HOW TO COMPLETE THIS TASK: Show all lines from the records below in which the string "window" is present.

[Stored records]
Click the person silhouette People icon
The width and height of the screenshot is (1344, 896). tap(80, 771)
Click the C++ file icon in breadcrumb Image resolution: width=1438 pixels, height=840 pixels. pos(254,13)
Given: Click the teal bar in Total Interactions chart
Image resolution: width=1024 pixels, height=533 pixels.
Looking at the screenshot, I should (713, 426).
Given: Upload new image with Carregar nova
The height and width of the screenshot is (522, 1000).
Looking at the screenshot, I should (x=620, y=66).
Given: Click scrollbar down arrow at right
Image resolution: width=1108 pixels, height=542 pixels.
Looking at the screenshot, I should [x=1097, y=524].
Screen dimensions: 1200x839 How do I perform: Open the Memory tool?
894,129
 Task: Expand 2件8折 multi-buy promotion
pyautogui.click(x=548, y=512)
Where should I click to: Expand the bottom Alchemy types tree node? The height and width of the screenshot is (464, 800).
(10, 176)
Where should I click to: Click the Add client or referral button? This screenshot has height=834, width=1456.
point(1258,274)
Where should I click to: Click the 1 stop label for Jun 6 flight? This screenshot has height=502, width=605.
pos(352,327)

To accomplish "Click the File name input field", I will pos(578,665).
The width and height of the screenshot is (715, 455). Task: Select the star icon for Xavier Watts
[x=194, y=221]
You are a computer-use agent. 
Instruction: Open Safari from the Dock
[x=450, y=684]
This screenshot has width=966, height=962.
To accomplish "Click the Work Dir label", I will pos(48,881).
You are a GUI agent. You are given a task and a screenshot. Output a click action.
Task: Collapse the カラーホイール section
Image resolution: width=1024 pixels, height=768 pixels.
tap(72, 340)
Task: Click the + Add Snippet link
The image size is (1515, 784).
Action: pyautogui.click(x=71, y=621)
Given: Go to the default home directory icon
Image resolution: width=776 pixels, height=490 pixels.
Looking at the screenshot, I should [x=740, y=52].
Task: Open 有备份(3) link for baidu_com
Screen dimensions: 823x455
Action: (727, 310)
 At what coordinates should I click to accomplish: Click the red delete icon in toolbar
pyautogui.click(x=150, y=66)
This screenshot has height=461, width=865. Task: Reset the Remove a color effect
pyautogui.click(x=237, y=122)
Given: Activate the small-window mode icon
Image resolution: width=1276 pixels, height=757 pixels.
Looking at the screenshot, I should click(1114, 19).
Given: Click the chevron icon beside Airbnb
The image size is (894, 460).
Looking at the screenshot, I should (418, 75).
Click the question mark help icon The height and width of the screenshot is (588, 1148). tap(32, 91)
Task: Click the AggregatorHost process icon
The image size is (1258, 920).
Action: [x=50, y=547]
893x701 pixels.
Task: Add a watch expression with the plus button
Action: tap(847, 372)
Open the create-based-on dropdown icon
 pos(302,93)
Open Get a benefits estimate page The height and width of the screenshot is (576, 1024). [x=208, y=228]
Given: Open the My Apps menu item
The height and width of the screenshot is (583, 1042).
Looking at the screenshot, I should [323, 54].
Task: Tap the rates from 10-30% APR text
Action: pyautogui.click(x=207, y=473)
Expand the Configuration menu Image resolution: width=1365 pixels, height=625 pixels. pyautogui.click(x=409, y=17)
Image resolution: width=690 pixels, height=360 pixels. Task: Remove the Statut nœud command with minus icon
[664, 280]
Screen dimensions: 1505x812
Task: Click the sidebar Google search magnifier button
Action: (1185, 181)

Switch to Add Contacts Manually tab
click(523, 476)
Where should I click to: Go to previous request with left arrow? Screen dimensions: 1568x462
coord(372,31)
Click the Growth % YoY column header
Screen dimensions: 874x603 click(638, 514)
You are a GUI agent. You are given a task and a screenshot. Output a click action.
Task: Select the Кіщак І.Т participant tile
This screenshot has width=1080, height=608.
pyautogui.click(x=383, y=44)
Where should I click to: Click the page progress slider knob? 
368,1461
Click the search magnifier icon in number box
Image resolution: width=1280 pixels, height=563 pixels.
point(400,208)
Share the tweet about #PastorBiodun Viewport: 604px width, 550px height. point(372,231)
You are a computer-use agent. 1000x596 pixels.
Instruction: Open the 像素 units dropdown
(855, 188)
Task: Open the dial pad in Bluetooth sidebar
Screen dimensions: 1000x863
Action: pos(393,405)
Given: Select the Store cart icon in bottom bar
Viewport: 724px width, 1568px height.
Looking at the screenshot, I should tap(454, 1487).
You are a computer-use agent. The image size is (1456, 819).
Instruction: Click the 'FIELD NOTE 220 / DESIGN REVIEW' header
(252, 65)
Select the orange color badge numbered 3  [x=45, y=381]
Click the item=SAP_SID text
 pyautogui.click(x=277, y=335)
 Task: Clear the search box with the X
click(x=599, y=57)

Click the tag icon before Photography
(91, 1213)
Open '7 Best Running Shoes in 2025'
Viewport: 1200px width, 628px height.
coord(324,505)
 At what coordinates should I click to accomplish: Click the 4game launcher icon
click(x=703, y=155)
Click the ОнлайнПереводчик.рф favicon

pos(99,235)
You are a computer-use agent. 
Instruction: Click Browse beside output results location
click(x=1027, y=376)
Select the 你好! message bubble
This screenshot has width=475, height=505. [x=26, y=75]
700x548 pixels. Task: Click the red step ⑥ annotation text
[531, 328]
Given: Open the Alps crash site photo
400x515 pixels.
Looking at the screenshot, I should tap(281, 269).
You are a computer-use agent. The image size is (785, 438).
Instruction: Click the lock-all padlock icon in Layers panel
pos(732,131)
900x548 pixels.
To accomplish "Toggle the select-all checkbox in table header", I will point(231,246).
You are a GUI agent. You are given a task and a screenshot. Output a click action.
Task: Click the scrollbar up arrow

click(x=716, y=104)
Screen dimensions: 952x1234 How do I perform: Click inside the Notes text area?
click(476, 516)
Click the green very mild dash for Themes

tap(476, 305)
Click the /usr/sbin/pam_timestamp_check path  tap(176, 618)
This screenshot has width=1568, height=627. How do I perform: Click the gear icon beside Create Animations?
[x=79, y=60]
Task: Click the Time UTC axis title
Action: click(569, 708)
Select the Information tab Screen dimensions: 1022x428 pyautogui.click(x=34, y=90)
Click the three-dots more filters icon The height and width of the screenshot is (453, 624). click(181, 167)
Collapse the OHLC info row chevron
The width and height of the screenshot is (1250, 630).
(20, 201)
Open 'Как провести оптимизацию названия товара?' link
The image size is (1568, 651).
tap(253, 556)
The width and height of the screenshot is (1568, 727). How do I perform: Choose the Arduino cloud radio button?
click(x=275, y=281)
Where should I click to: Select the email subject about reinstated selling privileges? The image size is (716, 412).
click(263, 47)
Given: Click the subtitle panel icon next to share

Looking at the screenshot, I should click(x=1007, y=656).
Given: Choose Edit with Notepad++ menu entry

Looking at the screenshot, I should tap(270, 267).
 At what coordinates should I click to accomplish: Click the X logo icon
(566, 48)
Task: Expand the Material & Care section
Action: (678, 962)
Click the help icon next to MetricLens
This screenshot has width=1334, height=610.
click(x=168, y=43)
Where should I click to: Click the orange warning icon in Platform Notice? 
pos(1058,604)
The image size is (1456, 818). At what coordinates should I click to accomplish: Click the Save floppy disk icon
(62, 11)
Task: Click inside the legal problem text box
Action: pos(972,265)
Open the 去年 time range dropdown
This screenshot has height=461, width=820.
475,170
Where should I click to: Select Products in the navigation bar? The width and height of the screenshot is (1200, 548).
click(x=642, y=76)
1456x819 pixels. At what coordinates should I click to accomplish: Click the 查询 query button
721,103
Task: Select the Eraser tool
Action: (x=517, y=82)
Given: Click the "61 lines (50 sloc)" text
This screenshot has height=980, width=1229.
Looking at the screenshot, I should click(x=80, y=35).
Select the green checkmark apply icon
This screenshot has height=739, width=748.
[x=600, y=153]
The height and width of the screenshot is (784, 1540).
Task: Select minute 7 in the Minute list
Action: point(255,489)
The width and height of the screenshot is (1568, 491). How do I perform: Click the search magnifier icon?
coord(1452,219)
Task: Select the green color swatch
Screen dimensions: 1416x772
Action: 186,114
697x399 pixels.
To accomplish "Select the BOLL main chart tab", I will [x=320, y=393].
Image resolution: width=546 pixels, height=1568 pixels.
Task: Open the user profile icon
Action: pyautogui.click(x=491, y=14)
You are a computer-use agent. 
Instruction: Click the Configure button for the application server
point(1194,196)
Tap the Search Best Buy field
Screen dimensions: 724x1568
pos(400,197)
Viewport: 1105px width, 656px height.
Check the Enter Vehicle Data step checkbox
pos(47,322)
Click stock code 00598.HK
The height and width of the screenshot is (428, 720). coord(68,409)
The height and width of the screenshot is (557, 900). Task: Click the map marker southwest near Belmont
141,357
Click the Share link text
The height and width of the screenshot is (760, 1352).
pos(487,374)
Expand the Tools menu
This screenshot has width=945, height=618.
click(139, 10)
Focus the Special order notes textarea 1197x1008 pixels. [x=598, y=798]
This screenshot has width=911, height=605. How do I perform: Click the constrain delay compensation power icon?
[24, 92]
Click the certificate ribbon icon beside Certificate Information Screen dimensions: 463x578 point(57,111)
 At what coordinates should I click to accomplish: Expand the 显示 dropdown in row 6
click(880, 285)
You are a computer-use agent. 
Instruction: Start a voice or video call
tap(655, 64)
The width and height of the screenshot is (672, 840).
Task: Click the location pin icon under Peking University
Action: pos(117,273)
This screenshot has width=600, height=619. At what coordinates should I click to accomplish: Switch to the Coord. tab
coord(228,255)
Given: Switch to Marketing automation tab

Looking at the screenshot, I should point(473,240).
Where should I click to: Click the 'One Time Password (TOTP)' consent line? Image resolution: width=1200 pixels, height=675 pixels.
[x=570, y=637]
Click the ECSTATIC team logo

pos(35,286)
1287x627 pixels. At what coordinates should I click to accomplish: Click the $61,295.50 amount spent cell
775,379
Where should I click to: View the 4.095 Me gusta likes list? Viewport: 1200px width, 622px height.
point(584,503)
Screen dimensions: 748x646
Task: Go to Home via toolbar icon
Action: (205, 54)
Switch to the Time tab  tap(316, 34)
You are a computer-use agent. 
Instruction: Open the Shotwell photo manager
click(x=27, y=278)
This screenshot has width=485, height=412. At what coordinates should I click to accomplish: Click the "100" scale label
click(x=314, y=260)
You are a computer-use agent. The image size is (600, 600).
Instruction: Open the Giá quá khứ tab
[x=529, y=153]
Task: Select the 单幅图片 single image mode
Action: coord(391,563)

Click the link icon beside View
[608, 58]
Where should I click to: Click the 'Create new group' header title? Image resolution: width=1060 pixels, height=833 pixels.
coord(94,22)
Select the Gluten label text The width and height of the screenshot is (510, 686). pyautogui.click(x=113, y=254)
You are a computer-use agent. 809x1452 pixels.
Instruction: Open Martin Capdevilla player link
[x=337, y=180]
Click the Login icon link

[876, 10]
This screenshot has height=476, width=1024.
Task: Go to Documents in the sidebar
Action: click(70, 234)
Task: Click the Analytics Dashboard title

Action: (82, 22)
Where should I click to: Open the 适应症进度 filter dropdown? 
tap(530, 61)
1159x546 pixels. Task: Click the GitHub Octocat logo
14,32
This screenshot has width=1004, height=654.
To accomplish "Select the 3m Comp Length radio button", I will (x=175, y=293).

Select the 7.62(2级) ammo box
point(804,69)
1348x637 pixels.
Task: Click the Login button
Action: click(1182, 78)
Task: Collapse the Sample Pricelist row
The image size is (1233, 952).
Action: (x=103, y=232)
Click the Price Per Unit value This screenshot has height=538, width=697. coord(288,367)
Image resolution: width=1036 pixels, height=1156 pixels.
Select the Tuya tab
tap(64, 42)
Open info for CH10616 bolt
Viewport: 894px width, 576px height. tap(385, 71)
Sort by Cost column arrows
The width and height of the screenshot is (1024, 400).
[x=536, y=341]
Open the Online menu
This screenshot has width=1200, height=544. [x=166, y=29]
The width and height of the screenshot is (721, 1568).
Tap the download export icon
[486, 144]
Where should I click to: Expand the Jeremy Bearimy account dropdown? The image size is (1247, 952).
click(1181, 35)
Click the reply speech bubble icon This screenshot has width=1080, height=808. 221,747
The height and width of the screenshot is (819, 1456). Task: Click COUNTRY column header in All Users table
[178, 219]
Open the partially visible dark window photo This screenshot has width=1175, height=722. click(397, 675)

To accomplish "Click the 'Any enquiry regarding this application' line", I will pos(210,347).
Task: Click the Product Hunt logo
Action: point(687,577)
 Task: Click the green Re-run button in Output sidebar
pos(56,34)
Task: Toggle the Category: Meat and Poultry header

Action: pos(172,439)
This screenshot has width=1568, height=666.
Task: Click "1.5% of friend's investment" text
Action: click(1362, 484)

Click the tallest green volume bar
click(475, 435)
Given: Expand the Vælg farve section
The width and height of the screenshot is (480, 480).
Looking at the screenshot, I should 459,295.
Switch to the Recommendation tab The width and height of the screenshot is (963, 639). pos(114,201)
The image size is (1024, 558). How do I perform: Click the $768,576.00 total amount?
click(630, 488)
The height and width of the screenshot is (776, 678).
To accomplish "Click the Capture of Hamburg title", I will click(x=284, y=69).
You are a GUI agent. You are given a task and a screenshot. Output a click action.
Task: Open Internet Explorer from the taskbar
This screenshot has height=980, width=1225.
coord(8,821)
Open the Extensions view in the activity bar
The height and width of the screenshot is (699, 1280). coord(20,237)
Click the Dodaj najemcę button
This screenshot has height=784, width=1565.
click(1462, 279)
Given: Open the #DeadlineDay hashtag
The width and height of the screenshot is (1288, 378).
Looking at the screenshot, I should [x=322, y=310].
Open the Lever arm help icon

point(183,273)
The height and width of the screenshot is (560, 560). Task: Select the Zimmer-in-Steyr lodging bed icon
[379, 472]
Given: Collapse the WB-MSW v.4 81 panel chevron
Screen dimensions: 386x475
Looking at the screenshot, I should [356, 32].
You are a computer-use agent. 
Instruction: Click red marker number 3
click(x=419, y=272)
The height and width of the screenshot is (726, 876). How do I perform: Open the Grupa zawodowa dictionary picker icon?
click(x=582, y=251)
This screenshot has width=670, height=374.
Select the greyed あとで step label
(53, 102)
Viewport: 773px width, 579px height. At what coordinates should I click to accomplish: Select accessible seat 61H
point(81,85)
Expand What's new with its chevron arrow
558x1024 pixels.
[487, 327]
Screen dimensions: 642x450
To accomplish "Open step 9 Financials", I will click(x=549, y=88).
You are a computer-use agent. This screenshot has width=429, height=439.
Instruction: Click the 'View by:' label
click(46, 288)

REPLY:
Given: Activate the small-window mode icon
Open the partially visible dark window photo This screenshot has width=1175, height=722. click(397, 675)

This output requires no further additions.